(SOURCE EXTRACT Opens)
Angrier than we need to be

engine-lightAre you an angry person?

Amid all of the potential issues that we humans can grapple with, is anger near the top of your list? I certainly have my share of issues, but anger isn’t usually one of them. Overall I’m pretty patient and laid back—except for those times when merging drivers try to sneak past me on the freeway shoulder and then cut in front of me…or when drivers are driving too slow…or when today’s aggressive political culture starts infecting me…and then I realize that I’m not quite as anger-free as I like to think I am.

I’m actually quite a bit angrier than I usually admit. I’m angry about more things than I realize, and when I feel the angry I probably feel more of it than is warranted.

What should I do with my anger? What should you do with yours?

The Bible says, “be angry and do not sin” (Ephesians 4:26) so there is certainly a place for “righteous” anger, but how do I know if my anger is righteous or not? How do I know if my anger is justified or not? Anger isn’t something I choose to feel—it just emerges in me—so what do I do with it?

Perhaps a helpful metaphor could be the imagery of your car’s dashboard. Anger is like a warning light on the dashboard of your car. The light itself is neither right nor wrong; it is simply an indicator of a deeper issue. Yes, your oil light may be blinking but the issue is not the light it’s the lack of oil in your car. So too with us, our emotions of anger are indicators of a deeper concern.
(SOURCE EXTRACT Closes)
(EXTRACTED DATA Opens)
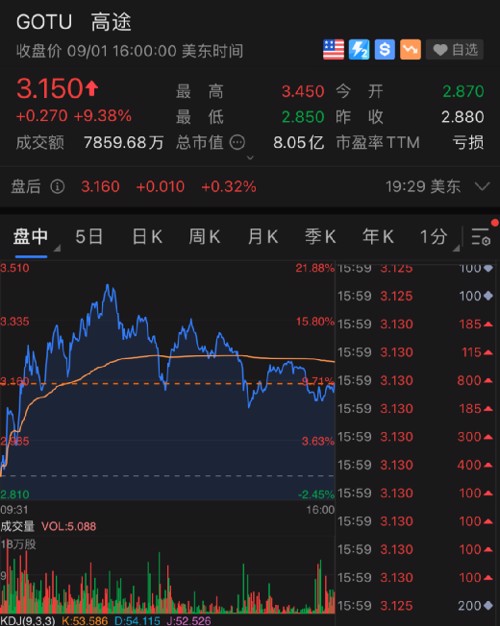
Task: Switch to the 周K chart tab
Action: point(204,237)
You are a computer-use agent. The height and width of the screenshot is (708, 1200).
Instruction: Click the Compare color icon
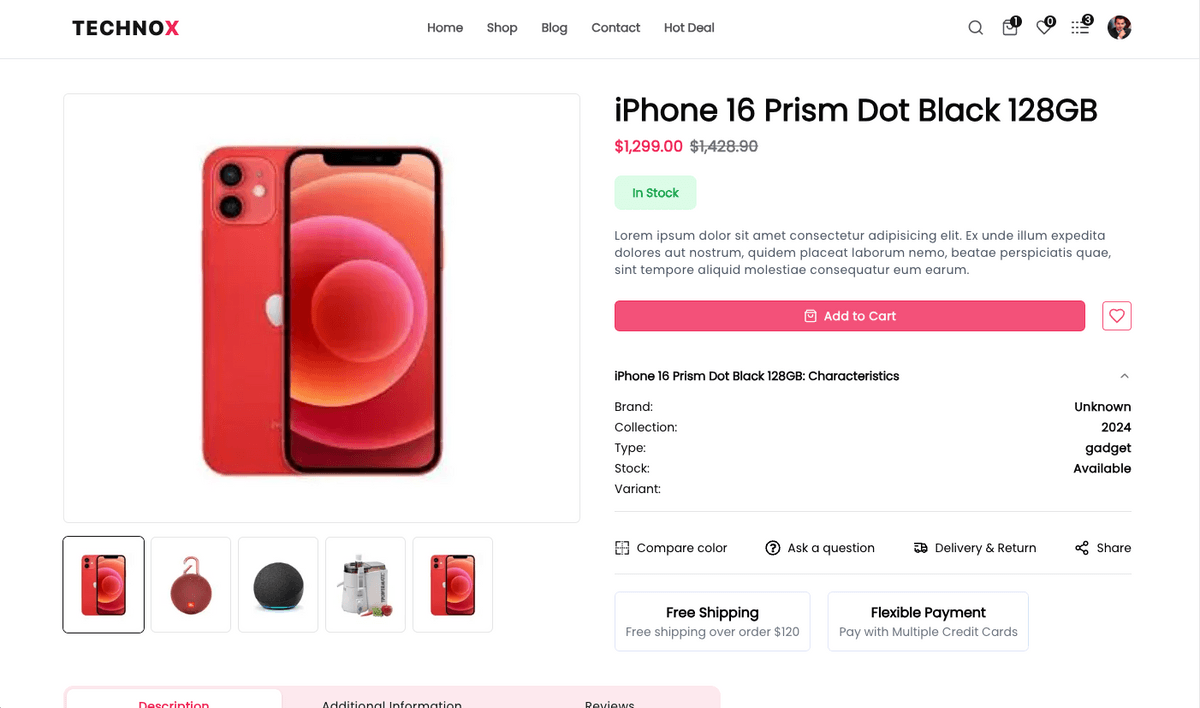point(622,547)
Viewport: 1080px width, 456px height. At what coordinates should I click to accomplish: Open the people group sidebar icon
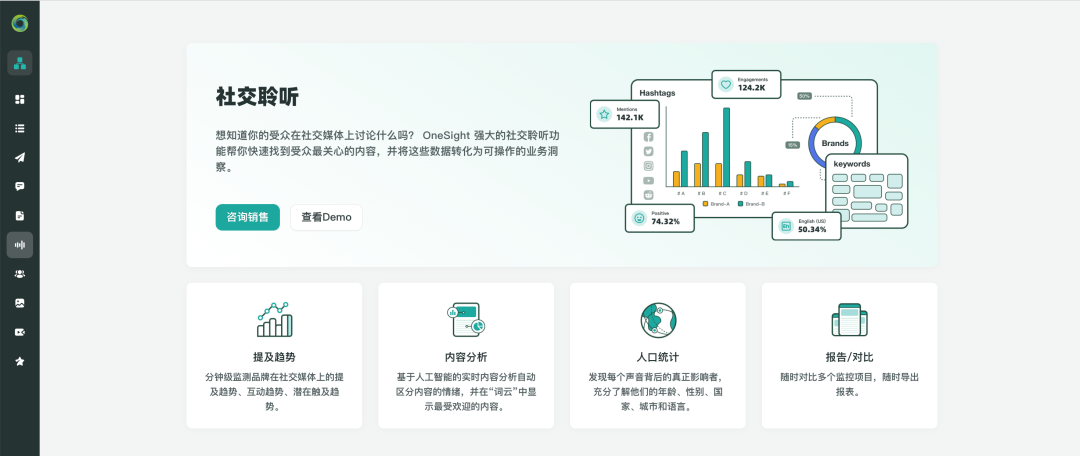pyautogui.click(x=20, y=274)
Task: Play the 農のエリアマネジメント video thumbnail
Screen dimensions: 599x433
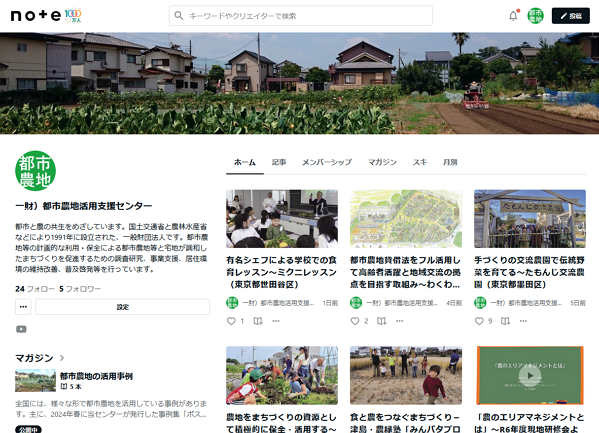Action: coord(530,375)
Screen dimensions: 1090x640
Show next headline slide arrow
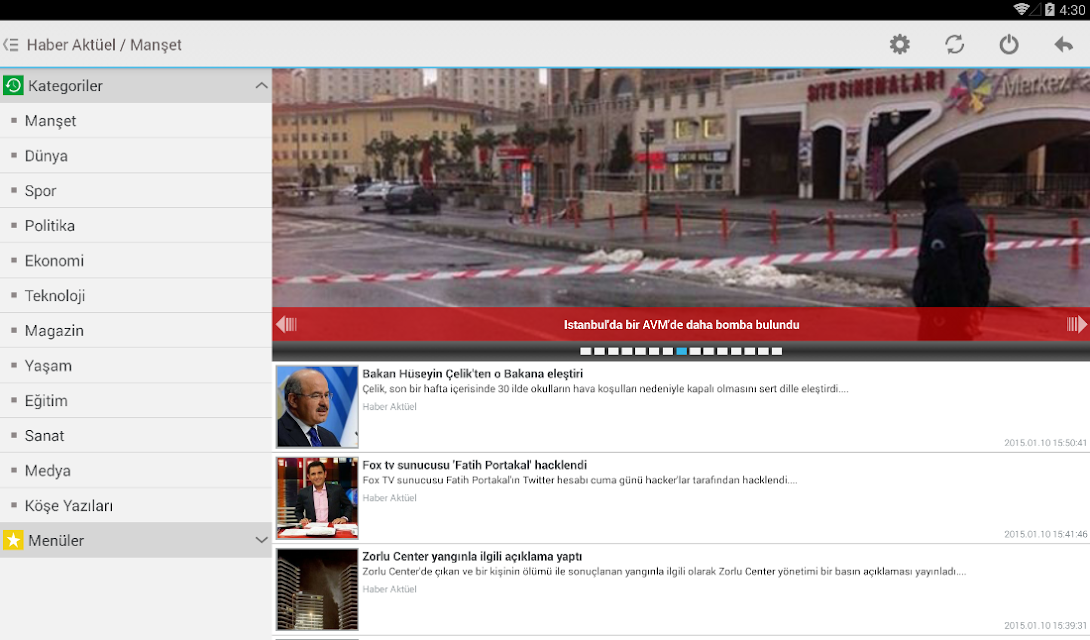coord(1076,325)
(EXTRACTED DATA Closes)
- EXERCISE REQUIREMENTS:
[1] In the text on anger, what does the writer compare anger to?
[2] Rewrite part of the text on anger, starting at the words "I’m actually quite" and ending after "than is warranted.", and substitute "justified" for "warranted".

- SOLUTIONS FOR EACH TASK:
[1] Anger is compared to a warning light on the dashboard of a car.

[2]
I’m actually quite a bit angrier than I usually admit. I’m angry about more things than I realize, and when I feel the angry I probably feel more of it than is justified.